HOW TO COMPLETE THIS TASK: Stopping right after the line with "Family Housing (381, 766)", please reproduce the material below exactly from its first line.

── EXTRACTED INFORMATION

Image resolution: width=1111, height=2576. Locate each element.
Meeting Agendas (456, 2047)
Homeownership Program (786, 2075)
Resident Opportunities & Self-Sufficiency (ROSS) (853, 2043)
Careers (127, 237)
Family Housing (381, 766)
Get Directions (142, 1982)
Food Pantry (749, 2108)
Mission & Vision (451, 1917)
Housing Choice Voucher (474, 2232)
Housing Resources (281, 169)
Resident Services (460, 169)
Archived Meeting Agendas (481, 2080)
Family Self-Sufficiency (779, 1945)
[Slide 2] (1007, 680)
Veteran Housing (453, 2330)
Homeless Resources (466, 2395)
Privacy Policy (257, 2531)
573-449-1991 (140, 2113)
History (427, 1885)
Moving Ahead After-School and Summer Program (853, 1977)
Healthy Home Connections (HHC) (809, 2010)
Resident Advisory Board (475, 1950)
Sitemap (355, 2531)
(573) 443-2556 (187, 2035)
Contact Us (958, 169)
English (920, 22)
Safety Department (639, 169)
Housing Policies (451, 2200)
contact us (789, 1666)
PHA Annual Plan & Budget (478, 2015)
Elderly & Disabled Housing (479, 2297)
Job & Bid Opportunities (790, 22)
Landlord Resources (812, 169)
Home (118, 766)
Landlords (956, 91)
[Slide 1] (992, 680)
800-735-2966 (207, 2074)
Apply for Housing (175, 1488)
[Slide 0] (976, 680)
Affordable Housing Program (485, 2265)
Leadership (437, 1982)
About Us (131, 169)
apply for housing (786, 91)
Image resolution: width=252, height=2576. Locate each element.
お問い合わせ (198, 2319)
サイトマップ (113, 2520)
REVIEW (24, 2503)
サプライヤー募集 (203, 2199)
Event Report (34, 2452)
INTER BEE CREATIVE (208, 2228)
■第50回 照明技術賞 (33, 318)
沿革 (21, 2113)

────

ANSWER SPACE:
Image resolution: width=1111, height=2576. Locate each element.
Meeting Agendas (456, 2047)
Homeownership Program (786, 2075)
Resident Opportunities & Self-Sufficiency (ROSS) (853, 2043)
Careers (127, 237)
Family Housing (381, 766)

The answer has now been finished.